*** Opening Data supplied ***

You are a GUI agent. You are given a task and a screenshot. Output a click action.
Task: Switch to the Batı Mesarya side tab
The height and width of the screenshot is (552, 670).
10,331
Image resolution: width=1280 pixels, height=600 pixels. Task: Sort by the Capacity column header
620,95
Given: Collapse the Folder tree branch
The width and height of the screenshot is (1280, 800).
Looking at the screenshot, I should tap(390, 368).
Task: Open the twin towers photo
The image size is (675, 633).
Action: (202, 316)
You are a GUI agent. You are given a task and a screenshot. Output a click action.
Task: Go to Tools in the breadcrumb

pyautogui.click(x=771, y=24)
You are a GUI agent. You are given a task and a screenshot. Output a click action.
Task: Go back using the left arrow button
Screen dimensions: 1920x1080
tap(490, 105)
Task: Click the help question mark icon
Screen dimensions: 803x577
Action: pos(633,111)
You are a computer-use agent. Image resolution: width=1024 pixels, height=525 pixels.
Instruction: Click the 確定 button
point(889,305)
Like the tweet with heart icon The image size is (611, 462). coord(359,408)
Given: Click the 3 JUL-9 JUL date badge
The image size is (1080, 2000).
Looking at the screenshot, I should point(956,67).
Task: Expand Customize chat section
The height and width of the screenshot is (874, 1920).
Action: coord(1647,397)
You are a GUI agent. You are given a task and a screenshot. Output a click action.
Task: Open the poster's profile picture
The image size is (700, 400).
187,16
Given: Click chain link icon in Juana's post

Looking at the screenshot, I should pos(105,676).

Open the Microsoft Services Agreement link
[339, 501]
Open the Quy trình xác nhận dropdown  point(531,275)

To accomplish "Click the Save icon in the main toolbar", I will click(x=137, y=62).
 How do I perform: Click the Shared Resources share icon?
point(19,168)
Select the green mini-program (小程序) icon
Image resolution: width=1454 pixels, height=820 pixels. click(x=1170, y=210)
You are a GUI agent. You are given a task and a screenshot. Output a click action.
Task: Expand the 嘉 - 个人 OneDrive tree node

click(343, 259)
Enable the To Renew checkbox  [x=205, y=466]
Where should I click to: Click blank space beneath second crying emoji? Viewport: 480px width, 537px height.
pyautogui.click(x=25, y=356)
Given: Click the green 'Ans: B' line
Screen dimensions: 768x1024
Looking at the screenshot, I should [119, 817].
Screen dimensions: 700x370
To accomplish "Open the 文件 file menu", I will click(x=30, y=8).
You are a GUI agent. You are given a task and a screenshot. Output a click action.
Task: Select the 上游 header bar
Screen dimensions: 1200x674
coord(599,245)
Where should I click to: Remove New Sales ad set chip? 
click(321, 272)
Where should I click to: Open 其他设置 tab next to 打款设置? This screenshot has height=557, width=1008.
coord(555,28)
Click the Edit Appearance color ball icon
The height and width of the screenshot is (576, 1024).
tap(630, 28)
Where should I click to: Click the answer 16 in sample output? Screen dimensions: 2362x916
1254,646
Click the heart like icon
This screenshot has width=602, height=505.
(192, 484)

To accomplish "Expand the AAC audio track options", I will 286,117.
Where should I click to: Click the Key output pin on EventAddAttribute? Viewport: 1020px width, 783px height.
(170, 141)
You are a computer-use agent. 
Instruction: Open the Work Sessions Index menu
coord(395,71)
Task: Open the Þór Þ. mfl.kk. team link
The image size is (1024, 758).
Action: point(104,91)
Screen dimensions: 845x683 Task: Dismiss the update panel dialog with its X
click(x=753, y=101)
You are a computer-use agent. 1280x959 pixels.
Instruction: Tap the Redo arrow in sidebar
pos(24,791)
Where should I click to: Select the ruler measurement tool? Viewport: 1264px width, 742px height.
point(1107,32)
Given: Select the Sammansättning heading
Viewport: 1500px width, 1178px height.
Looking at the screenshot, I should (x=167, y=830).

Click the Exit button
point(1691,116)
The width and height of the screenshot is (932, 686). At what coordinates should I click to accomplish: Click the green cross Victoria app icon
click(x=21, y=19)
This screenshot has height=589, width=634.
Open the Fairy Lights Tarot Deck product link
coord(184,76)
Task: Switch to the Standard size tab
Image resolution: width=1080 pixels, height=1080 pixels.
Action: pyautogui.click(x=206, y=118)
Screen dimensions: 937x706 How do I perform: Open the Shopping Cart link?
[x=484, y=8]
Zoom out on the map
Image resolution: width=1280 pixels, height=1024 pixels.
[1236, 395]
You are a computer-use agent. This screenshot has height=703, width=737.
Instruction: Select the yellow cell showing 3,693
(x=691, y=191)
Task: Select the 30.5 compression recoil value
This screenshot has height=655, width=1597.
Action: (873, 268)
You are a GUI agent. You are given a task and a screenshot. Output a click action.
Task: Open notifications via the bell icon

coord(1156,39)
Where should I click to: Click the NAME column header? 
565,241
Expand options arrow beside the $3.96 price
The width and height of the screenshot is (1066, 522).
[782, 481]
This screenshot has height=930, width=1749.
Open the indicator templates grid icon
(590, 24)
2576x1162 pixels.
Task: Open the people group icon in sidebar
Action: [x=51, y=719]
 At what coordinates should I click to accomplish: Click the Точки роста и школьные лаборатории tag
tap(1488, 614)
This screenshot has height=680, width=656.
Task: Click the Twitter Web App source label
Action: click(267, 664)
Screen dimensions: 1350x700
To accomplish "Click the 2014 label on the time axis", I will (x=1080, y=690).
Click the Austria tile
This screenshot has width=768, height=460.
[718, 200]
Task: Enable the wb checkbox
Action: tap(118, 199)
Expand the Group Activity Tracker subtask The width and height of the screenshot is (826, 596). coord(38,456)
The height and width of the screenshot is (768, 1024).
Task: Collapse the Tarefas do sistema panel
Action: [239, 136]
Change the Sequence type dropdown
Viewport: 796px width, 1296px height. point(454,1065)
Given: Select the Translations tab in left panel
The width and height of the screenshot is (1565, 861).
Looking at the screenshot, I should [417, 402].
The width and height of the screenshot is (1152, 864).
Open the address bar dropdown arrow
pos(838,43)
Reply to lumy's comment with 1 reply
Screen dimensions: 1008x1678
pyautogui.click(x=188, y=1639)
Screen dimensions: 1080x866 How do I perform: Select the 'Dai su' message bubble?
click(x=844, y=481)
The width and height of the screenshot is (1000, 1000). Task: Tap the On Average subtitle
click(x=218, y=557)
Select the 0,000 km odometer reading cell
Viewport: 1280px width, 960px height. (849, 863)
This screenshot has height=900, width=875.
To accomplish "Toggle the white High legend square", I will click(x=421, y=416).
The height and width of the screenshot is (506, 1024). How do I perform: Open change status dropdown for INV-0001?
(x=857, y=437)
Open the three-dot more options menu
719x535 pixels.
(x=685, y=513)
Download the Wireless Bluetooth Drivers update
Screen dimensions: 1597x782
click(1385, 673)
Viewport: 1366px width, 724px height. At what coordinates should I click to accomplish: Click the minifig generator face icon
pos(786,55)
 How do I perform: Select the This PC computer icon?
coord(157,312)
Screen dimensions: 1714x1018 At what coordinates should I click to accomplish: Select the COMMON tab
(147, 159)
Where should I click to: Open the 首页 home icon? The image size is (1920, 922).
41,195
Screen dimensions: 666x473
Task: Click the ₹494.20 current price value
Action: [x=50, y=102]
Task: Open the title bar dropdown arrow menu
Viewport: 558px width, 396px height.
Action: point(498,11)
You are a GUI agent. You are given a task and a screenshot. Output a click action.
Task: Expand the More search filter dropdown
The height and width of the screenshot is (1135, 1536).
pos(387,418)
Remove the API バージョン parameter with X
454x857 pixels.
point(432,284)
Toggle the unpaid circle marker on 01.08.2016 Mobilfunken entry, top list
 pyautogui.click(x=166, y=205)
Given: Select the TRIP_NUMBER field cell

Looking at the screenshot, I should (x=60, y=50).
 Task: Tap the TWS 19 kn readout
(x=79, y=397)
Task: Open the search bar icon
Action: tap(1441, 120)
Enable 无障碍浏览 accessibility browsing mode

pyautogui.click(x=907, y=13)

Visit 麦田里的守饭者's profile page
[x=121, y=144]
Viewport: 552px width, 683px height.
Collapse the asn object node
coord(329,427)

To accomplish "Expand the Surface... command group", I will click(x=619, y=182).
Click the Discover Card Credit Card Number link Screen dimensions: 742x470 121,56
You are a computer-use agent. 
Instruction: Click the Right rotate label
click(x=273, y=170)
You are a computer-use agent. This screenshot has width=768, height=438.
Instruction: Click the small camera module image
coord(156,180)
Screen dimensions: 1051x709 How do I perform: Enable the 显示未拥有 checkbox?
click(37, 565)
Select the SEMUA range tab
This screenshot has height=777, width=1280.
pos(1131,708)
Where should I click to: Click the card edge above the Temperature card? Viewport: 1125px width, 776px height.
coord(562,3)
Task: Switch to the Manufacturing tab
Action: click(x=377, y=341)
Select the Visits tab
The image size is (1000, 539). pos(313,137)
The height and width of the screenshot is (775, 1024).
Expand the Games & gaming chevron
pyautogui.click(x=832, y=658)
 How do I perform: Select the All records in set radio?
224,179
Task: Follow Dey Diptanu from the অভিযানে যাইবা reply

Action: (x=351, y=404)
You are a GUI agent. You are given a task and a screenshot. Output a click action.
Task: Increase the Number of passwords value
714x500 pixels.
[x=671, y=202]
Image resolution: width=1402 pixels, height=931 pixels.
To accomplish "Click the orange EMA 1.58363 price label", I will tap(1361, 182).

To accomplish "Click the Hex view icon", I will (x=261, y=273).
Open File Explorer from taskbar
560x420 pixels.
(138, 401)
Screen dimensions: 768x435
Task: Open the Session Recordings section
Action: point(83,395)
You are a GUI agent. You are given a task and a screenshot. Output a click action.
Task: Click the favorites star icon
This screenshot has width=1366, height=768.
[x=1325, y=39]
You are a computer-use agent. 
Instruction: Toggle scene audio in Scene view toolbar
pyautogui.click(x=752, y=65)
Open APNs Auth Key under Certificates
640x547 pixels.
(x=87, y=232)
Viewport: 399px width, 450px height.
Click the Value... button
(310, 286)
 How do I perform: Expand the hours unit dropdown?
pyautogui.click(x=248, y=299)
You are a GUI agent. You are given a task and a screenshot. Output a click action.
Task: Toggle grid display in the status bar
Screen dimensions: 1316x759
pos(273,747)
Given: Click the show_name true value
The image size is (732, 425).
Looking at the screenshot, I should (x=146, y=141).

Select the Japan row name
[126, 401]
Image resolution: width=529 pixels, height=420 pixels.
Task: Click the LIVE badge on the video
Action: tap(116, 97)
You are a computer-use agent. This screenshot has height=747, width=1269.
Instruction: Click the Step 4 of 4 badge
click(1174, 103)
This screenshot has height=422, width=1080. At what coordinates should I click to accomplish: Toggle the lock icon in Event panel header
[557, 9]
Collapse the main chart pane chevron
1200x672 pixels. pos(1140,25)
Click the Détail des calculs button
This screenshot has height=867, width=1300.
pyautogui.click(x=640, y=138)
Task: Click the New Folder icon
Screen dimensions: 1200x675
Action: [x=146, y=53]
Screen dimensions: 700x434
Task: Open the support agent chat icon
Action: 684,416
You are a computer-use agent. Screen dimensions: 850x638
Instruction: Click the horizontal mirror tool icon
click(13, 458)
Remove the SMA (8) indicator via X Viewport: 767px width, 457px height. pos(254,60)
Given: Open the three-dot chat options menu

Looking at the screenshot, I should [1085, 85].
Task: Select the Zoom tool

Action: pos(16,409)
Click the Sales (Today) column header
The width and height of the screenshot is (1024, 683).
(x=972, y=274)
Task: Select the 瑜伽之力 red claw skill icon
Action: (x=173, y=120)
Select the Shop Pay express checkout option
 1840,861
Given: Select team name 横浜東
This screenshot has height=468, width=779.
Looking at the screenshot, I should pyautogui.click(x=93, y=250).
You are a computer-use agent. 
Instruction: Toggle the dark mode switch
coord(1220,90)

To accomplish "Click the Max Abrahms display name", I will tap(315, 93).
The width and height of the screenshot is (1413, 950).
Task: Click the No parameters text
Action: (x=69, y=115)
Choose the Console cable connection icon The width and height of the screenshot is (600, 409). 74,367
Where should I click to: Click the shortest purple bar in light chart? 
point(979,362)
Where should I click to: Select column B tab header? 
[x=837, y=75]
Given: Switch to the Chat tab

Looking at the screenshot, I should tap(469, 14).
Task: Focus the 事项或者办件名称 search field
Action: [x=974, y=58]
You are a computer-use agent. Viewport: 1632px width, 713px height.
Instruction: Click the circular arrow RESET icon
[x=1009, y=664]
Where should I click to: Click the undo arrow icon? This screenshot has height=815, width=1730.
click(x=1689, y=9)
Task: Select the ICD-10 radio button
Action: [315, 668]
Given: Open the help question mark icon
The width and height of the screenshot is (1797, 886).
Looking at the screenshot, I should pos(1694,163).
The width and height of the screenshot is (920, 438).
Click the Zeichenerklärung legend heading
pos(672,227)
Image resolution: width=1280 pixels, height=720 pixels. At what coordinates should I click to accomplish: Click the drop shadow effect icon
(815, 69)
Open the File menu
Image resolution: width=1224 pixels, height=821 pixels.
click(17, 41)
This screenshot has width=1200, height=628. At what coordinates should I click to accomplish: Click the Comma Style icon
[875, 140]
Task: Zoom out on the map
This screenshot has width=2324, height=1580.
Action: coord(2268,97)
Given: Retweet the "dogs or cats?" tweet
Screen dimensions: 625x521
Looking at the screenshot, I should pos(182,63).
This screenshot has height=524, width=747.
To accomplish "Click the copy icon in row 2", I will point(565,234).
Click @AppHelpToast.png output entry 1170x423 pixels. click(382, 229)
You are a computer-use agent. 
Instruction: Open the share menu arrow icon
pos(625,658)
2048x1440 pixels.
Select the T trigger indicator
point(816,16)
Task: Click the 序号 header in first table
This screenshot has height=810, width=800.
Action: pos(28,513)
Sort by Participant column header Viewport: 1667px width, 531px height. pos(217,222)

*** Closing Data supplied ***

> Brief
Write out every line from the data above that includes "heart".

> Result below
Like the tweet with heart icon The image size is (611, 462). coord(359,408)
Click the heart like icon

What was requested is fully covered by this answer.